Andrea Bessega è stato autore di un’azione vincente in Francia (foto DirectVelo)
Andrea Bessega è stato autore di un’azione vincente in Francia (foto DirectVelo)
Da questo punto di vista siamo migliorati?

Sicuramente, basta guardare la cronosquadre dell’Eroica, dove abbiamo vinto, ma per tutte le gare abbiamo mostrato una certa continuità. I risultati ci sono, ma sono frutto della collaborazione, del fare gruppo e infatti se parli con i ragazzi diranno tutti che vogliono fare altre esperienze. Come detto restano ancora divari tecnici, sui quali c’è da lavorare.

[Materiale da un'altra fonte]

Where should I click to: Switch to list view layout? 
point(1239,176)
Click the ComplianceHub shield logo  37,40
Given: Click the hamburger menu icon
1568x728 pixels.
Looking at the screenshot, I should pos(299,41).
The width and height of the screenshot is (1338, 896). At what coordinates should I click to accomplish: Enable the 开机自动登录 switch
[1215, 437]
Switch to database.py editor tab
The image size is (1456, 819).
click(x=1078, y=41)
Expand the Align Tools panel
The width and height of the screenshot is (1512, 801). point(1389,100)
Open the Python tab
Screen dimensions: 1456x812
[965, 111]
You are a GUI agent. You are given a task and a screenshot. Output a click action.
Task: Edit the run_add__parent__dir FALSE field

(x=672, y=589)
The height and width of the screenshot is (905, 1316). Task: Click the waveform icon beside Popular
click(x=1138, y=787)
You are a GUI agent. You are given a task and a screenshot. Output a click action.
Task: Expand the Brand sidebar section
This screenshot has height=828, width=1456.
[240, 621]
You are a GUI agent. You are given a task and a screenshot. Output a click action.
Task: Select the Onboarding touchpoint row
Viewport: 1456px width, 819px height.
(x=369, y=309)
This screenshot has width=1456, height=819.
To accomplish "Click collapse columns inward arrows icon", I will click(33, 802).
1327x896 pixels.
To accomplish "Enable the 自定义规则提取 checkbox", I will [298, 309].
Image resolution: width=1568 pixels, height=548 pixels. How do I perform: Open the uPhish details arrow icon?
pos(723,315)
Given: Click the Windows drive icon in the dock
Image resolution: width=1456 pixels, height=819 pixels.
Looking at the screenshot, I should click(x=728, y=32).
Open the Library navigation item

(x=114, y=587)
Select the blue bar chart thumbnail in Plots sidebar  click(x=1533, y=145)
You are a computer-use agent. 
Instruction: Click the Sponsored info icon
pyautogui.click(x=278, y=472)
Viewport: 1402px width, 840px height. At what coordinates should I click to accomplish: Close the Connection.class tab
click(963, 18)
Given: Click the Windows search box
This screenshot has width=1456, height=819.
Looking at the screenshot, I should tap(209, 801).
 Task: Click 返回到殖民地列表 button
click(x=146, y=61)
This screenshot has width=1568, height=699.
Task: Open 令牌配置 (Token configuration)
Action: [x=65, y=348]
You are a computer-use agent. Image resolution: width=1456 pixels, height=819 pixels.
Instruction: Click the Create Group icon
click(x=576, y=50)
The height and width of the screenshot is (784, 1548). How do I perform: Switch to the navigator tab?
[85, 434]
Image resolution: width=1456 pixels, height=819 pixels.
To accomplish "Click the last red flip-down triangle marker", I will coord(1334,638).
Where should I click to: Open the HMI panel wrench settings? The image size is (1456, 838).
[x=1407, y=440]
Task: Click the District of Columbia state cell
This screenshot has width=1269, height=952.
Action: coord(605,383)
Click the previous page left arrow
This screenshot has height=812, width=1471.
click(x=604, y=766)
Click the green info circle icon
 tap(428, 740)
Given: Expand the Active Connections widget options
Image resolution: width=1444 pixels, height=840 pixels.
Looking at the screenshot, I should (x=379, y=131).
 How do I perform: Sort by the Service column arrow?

Gualdi e Bessega sono quelli che hanno finora più convinto…

Non è un caso – sentenzia Salvoldi –mi piace molto il loro essere coraggiosi, il loro essere prototipi del corridore moderno che va all’attacco senza paura, hanno un atteggiamento spavaldo che non si pone problemi tattici e che si fa notare, è quello che il ciclismo attuale richiede. I risultati in questo caso sono strettamente correlati alle prestazioni. Dobbiamo metterci in testa che quello che vediamo all’estero è un ciclismo diverso rispetto alle gare italiane, in quello vince chi è più forte, da noi non capita sempre. Spero che anche gli altri ragazzi prendano esempio e siano più coraggiosi.

Nordhagen con le vittorie alla Corsa della Pace e al Trophée Morbihan è un riferimento assoluto
Nordhagen con le vittorie alla Corsa della Pace e al Trophée Morbihan è un riferimento assoluto
Italiani a parte, hai visto qualcuno che ti ha impressionato?

E’ chiaro che Nordhagen mostra di avere qualcosa in più, ma non è una sorpresa, parliamo del vicecampione europeo. Attenzione anche all’americano August, secondo alla Corsa della Pace, per me sono gli unici che si staccano dalla media, dietro ci sono molti ottimi corridori e fra questi ci sono anche i nostri.